**EXTRAIT**
━━━━━━

Par Florence Moulins, Expert - Cemafroid, AFF – AICVF et Eric Devin, Directeur Général - Cemafroid, IIF - AFF
Au 1er juin 2015, est rentré en vigueur le décret n° 2014-285 du 3 mars 2014 modifiant la nomenclature des installations classées pour la protection de l'environnement.
S’appuyant en grande partie sur la directive dite « Seveso III » ce texte conduit à une modification du numéro de rubrique relativement aux substances.
Ainsi, par exemple, la rubrique concernant les gaz à effet de serre et les substances qui appauvrissent la couche d’ozone ne s’appelle plus « 1185 » mais « 4802 ».
Cette rubrique a fait l’objet d’une modification dans le contenu de ses prescriptions générales, au travers de l’Arrêté du 4 août 2014 relatif aux applicables aux installations classées pour la protection de l’environnement soumises à déclaration sous la rubrique no 1185.
Qu’est-ce que cela induit pour la profession ?
Installation Classée pour la Protection de l’Environnement
Une Installation Classée pour la Protection de l’Environnement (ICPE) est une installation fixe dont l’exploitation présente des risques pour l’environnement - au sens large du terme, car elle présente des caractères potentiellement dangereux ou incommodants pour le milieu dans lequel elle se situe.

━━━━━━

**LIGNES FOURNIES**
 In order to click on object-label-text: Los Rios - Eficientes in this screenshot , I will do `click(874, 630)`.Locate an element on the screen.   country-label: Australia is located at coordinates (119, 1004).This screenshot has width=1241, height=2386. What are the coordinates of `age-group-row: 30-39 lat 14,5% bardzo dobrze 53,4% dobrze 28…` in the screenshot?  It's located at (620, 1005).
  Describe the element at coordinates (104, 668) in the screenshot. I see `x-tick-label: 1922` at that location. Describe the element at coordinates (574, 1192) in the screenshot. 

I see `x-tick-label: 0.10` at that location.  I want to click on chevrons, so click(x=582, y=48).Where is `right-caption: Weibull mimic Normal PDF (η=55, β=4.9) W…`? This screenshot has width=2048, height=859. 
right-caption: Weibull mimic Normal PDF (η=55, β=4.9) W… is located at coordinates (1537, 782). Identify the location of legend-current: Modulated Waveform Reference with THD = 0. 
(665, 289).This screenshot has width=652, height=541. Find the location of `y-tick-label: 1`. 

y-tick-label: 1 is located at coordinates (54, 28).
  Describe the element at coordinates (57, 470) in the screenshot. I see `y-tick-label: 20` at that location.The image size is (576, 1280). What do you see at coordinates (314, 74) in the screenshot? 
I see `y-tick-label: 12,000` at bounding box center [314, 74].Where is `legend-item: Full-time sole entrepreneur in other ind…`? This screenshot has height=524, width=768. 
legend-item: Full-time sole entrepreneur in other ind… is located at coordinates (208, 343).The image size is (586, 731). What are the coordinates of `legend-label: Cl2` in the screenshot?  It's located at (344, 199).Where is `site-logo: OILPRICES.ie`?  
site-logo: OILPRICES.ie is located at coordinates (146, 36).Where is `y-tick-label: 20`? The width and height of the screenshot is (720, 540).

━━━━━━

**TRAVAIL DEMANDÉ**
1: Traduisez en anglais cette phrase de l'extrait sur les installations classées : « Ainsi, par exemple, la rubrique concernant les gaz à effet de serre et les substances qui appauvrissent la couche d’ozone ne s’appelle plus « 1185 » mais « 4802 ». »
2: Rédigez la suite de l'extrait sur les installations classées, à partir de sa dernière phrase.

**RÉPONSES CI-DESSOUS**
1: Thus, for example, the heading covering greenhouse gases and ozone-depleting substances is no longer called "1185" but "4802".

2:
La terminologie complète se trouve dans l’article L511-1 du code de l’environnement et définit les ICPE comme « usines, ateliers, dépôts, chantiers et, d'une manière générale, les installations exploitées ou détenues par toute personne physique ou morale, publique ou privée, qui peuvent présenter des dangers ou des inconvénients soit pour la commodité du voisinage, soit pour la santé, la sécurité, la salubrité publiques, soit pour l'agriculture, soit pour la protection de la nature, de l'environnement et des paysages, soit pour l'utilisation rationnelle de l'énergie, soit pour la conservation des sites et des monuments ainsi que des éléments du patrimoine archéologique. »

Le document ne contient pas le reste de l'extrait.